**What the task requires**
Update the listing below by replacing "Homepage" with "Home Page" and changing nothing else. Leave the pictures out of your answer.

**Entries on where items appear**
⁂

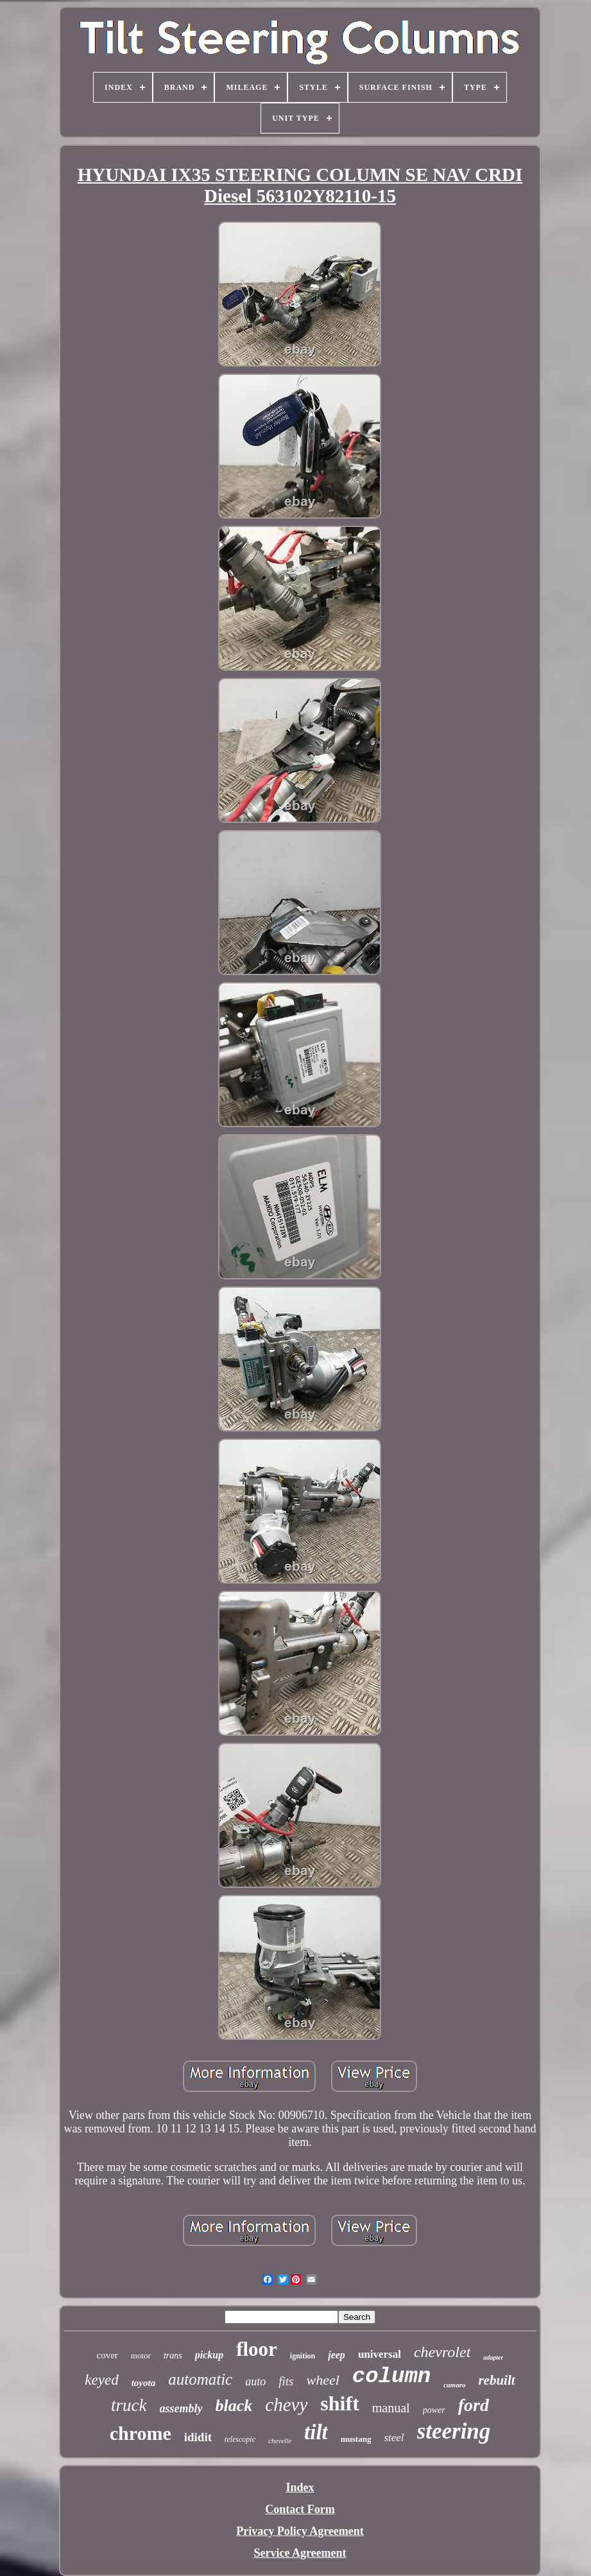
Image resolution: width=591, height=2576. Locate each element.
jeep (336, 2354)
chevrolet (442, 2352)
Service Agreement (299, 2552)
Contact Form (299, 2509)
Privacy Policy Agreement (300, 2531)
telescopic (240, 2439)
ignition (302, 2355)
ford (473, 2405)
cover (107, 2355)
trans (173, 2355)
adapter (493, 2357)
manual (391, 2408)
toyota (144, 2383)
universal (379, 2354)
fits (285, 2381)
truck (128, 2405)
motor (141, 2355)
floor (256, 2349)
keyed (101, 2380)
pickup (209, 2354)
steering (454, 2431)
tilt (316, 2432)
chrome (140, 2433)
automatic (200, 2379)
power (434, 2410)
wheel (322, 2380)
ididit (198, 2437)
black (234, 2405)
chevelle (279, 2440)
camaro (454, 2385)
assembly (181, 2408)
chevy (286, 2404)
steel (394, 2438)
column (391, 2376)
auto (255, 2381)
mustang (356, 2439)
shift (339, 2403)
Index (300, 2487)
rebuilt (496, 2380)
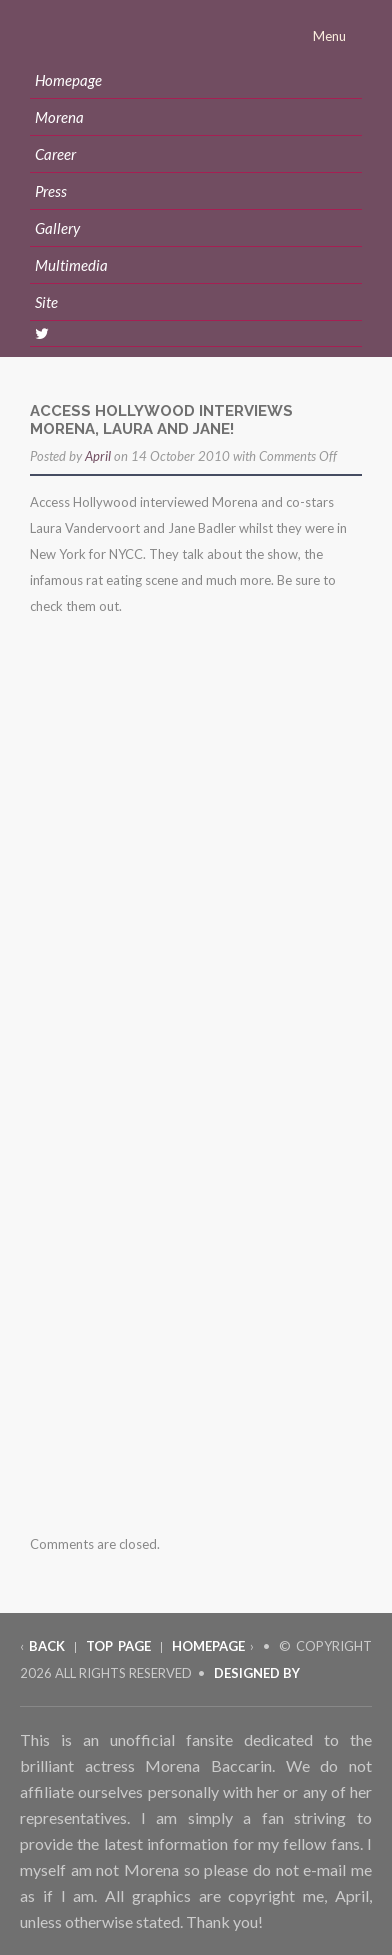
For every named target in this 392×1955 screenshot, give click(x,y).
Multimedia (71, 265)
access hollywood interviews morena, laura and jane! (161, 420)
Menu (331, 36)
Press (51, 191)
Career (55, 154)
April (98, 456)
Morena (59, 117)
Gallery (57, 228)
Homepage (68, 80)
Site (46, 302)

⁂

**Full response**
Image resolution: width=591, height=2576. Locate each element.
jeep (336, 2354)
chevrolet (442, 2352)
Service Agreement (299, 2552)
Contact Form (299, 2509)
Privacy Policy Agreement (300, 2531)
telescopic (240, 2439)
ignition (302, 2355)
ford (473, 2405)
cover (107, 2355)
trans (173, 2355)
adapter (493, 2357)
manual (391, 2408)
toyota (144, 2383)
universal (379, 2354)
fits (285, 2381)
truck (128, 2405)
motor (141, 2355)
floor (256, 2349)
keyed (101, 2380)
pickup (209, 2354)
steering (454, 2431)
tilt (316, 2432)
chrome (140, 2433)
automatic (200, 2379)
power (434, 2410)
wheel (322, 2380)
ididit (198, 2437)
black (234, 2405)
chevelle (279, 2440)
camaro (454, 2385)
assembly (181, 2408)
chevy (286, 2404)
steel (394, 2438)
column (391, 2376)
auto (255, 2381)
mustang (356, 2439)
shift (339, 2403)
Index (300, 2487)
rebuilt (496, 2380)
For every named target in this 392×1955 screenshot, give click(x,y).
Multimedia (71, 265)
access hollywood interviews morena, laura and jane! (161, 420)
Menu (331, 36)
Press (51, 191)
Career (55, 154)
April (98, 456)
Morena (59, 117)
Gallery (57, 228)
Home Page (68, 80)
Site (46, 302)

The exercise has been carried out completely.